記 a = \frac{Bl^2}{Rm} 得原方程式組為
\left\{ \begin{aligned} \frac{\mathrm dv_1}{\mathrm dt} &=a(v_2 - v_1)\cr \frac{\mathrm dv_2}{\mathrm dt} &=a(v_1 - v_2)\cr \end{aligned} \right.
由方程式組的上式得
v_2 = \frac{1}{a}\cdot \frac{\mathrm d v_1}{\mathrm dt} + v_1
兩邊求微分得
\frac{\mathrm dv_2}{\mathrm dt} = \frac{1}{a}\cdot \frac{\mathrm d^2 v_1}{\mathrm dt^2} + \frac{\mathrm dv_1}{\mathrm dt}
將這二式代入到方程式組的下式得
\frac{1}{a}\cdot \frac{\mathrm d^2 v_1}{\mathrm dt^2} + \frac{\mathrm dv_1}{\mathrm dt} =a\left(v_1 - \frac{1}{a}\cdot \frac{\mathrm d v_1}{\mathrm dt} - v_1\right)
即得
\frac{1}{a}\cdot \frac{\mathrm d^2 v_1}{\mathrm dt^2} + 2\cdot\frac{\mathrm dv_1}{\mathrm dt} =0
解得
v_1 =C_1 + C_2 e^{-2at} .
代到方程式組下式,並解之得
\begin{split} v_2&=C_1 - C_2e^{-2at}+Ce^{-at}\cr \end{split}
由 t = 0 時, v_1 = v_0 , v_2 = 0 得
\left\{ \begin{aligned} &C_1 + C_2 = v_0 \cr &C_1-C_2+C = 0 \end{aligned} \right.

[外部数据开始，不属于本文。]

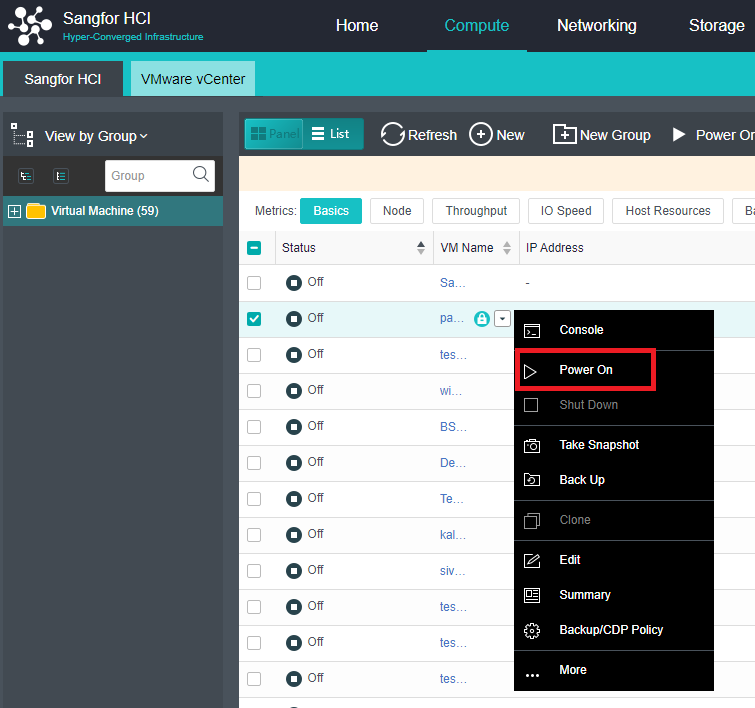Click the New VM plus icon
This screenshot has height=708, width=755.
[481, 135]
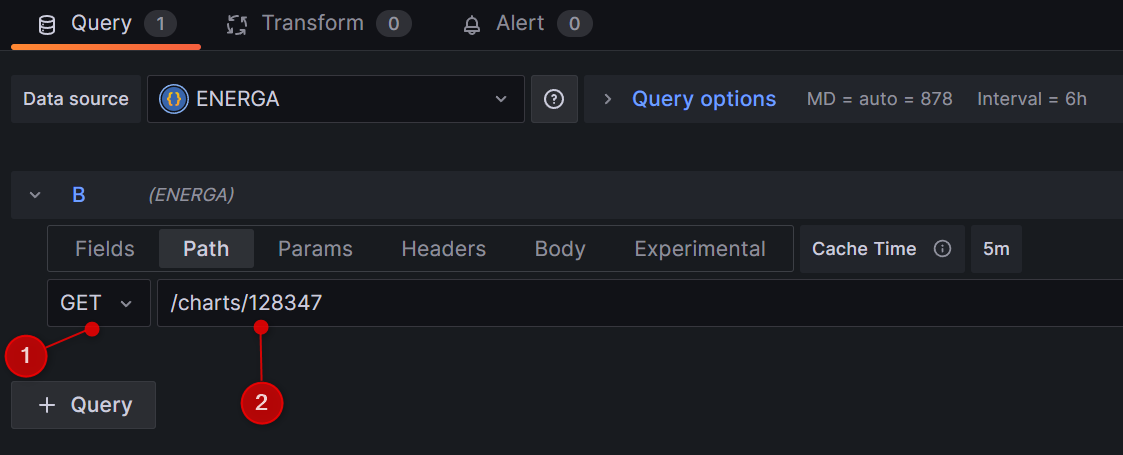
Task: Click the red annotation marker 1
Action: (26, 356)
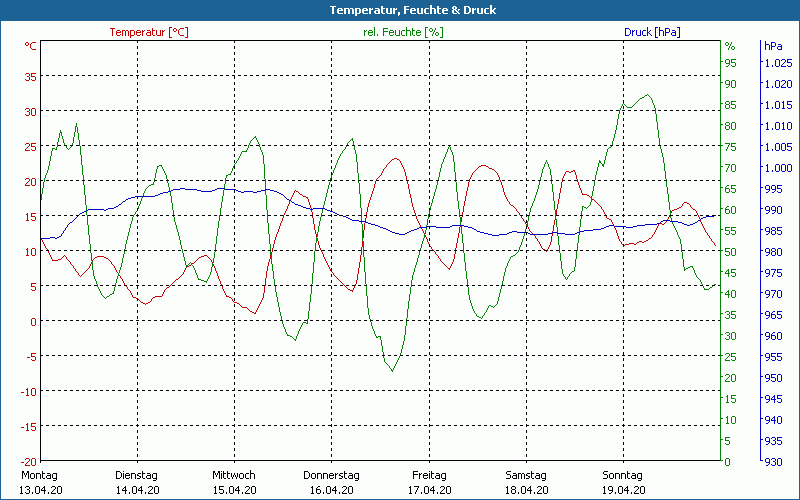Select the green 'rel. Feuchte [%]' legend label

[x=403, y=32]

當 t\to +\infty , v_1 \to C_1 , v_2 \to C_1 .
又由於整個過程,二小棒動量守恒。
故 mv_0 = mC_1 + mC_1
也即 C_1 = \frac{v_0}{2} .
進而解得
\left\{ \begin{aligned} C_1 &=\frac{v_0}{2}\cr C_2 &= \frac{v_0}{2}\cr C &= 0 \end{aligned} \right.
也即
\left\{\begin{aligned} v_1 &=\frac{v_0}{2}\left(1 + e^{-2\frac{Bl^2}{Rm}t}\right)\cr v_2 &=\frac{v_0}{2}\left(1 - e^{-2\frac{Bl^2}{Rm}t}\right)\cr \end{aligned}\right.
由此可得
\begin{split} I &= \frac{Bl}{R}(v_1 - v_2)\cr &=\frac{Bl}{R}\cdot v_0e^{-2\frac{Bl^2}{Rm}t}\cr \end{split}